In Argentina, medical education is free, and there is no entrance exam when students enter medical school at age 18. Some schools have no entry requirements beyond completing high school; others require completion of a basic biology or physics course. About 12,000 students are admitted to Argentina's 29 medical schools, but there is a high dropout rate.
Some schools have class sizes of more than 2,000 students, according to a December 2006 report in the journal Academic Medicine. After five years of classes, students spend one internship year on a patient-care team, either in primary care, emergency medicine, pediatrics, internal medicine, OB/GYN or surgery.
But Argentina has too many doctors, a ratio of 29 physicians to every 10,000 people. The ratio of physicians to nurses in Argentina is 5-to-1 compared with the World Health Organization's standard of 1-to-4. Only half of graduates are admitted to residency programs each year because of intense competition.
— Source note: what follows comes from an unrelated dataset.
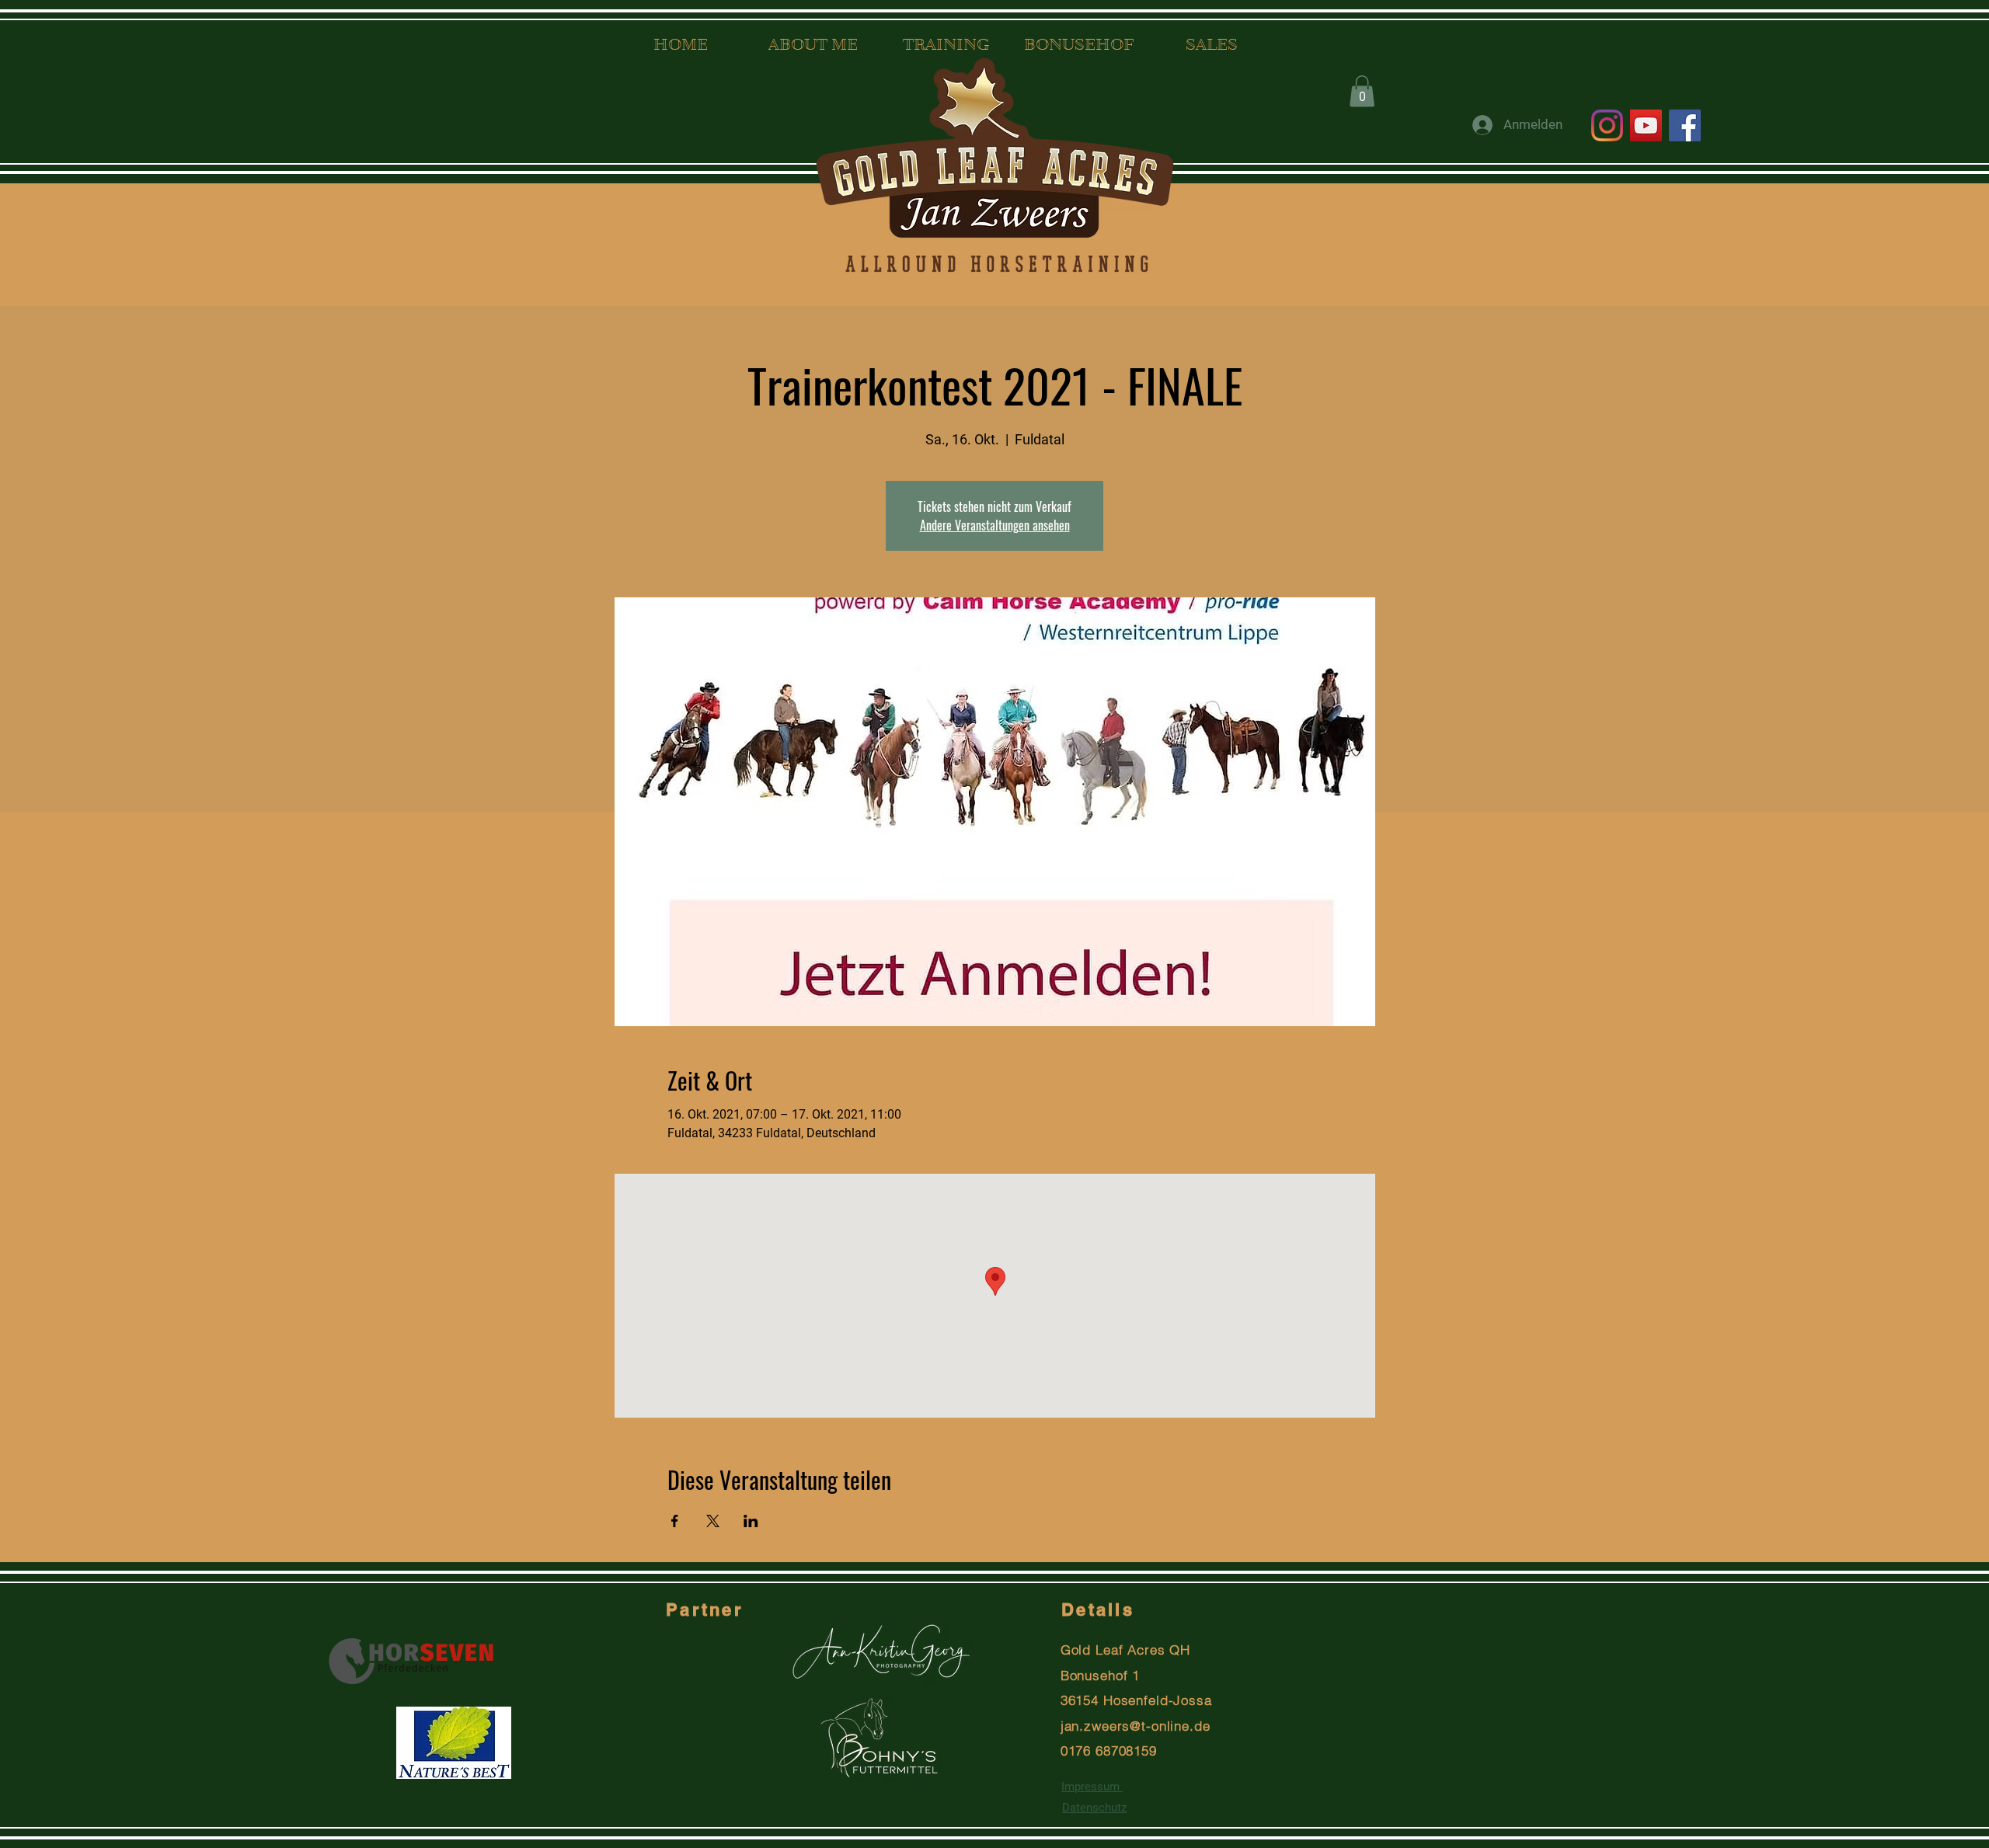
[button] (1362, 91)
“Argentina has a surplus of physicians,” Martinez-Bianchi says. “They are often not able to make ends meet.”
Martinez-Bianchi left Argentina 20 years ago to pursue a residency program in America. At the time, she saw career barriers in her home country because she is a woman, she says. In the U.S., she found mentors who encouraged her to pursue family medicine as a career path.
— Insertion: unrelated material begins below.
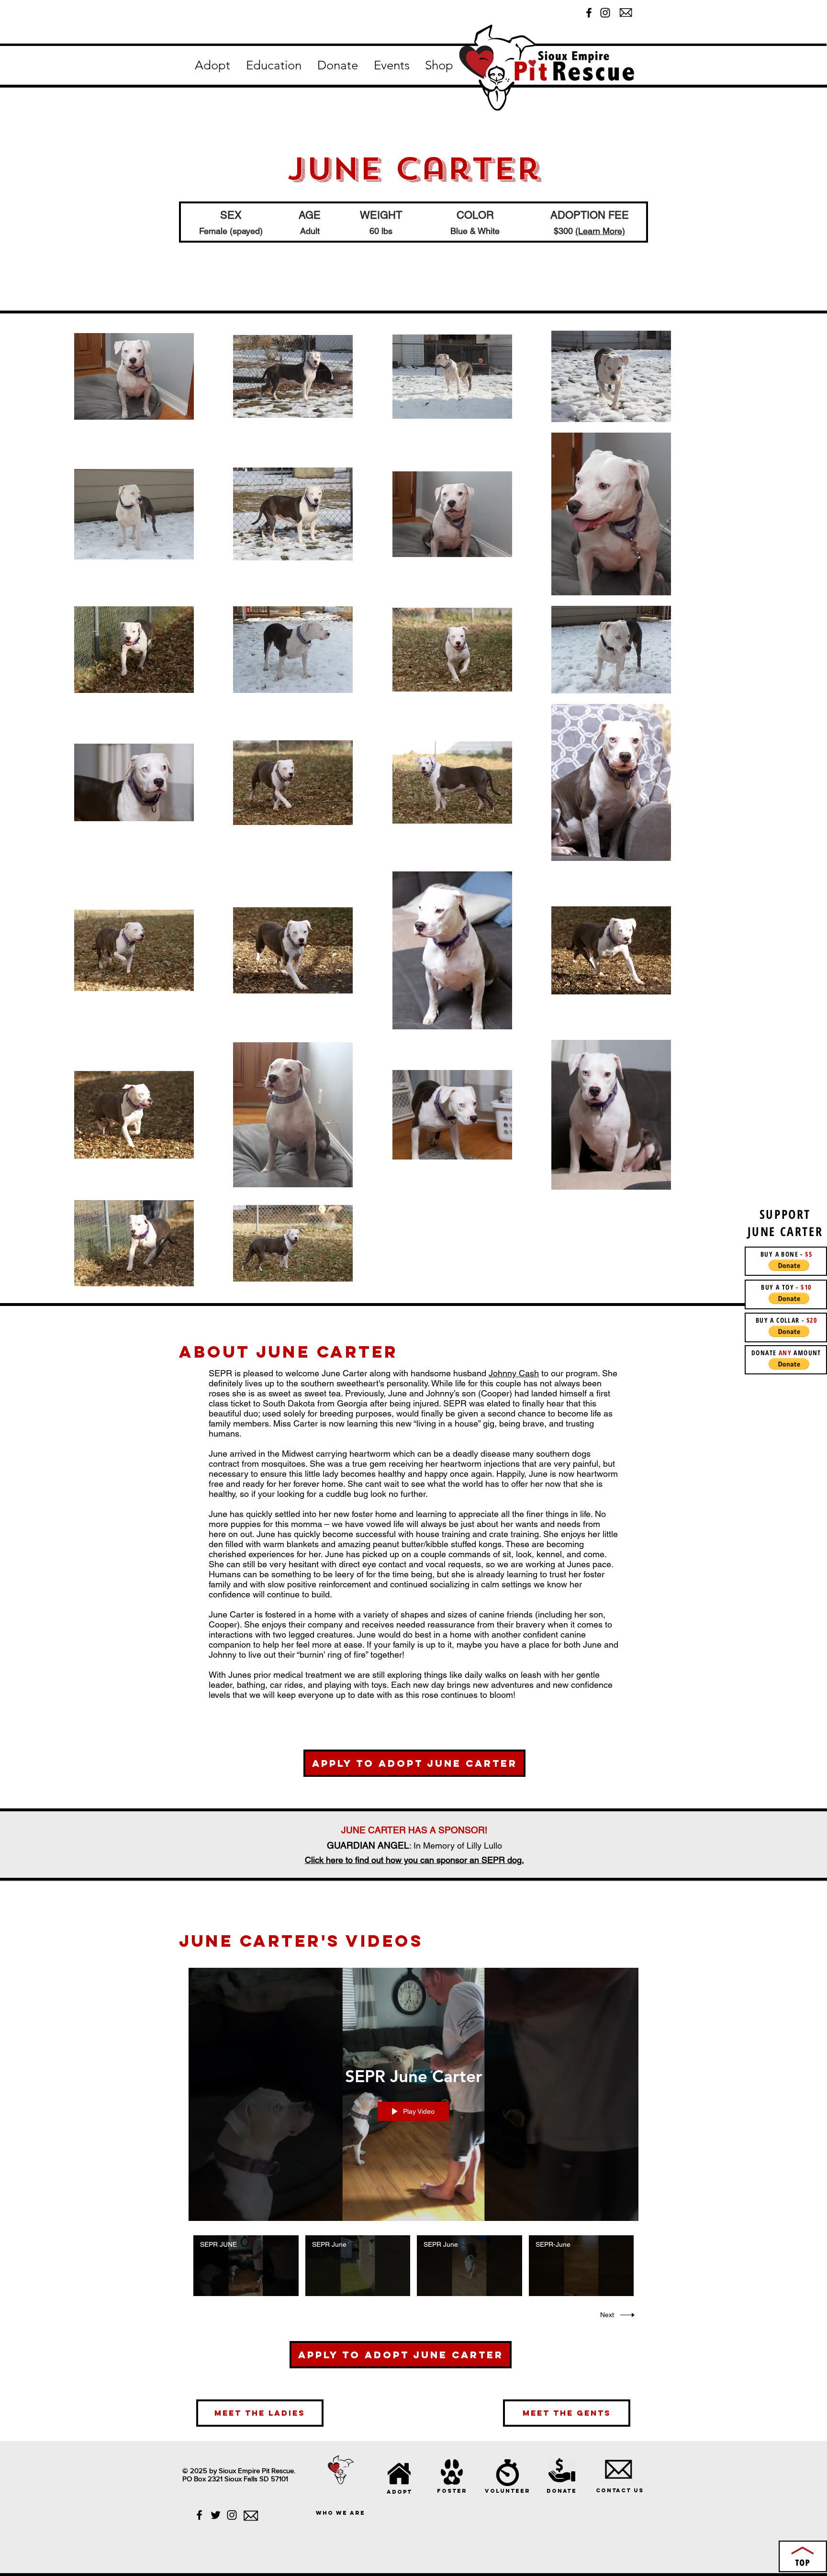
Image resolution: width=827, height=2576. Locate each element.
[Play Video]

“I think that students enter medical school very interested in primary care,” she says. “Unfortunately, they hear in medical school that they are too good to be in primary care. I think we lose them along the way.”
Kumar of the University of Texas agrees. “Something happens to students between the first and fourth year,” he says. Out of his 240 students per year, maybe 20 or so take an interest in family medicine. “The rest are aiming to become specialists,” he says.
Increasing Medicare reimbursement and providing debt relief will help, he says, but the system must change much more to see a big shift in interest.
“It's almost impossible to get students interested in family medicine,” he says. “Money talks, I guess.”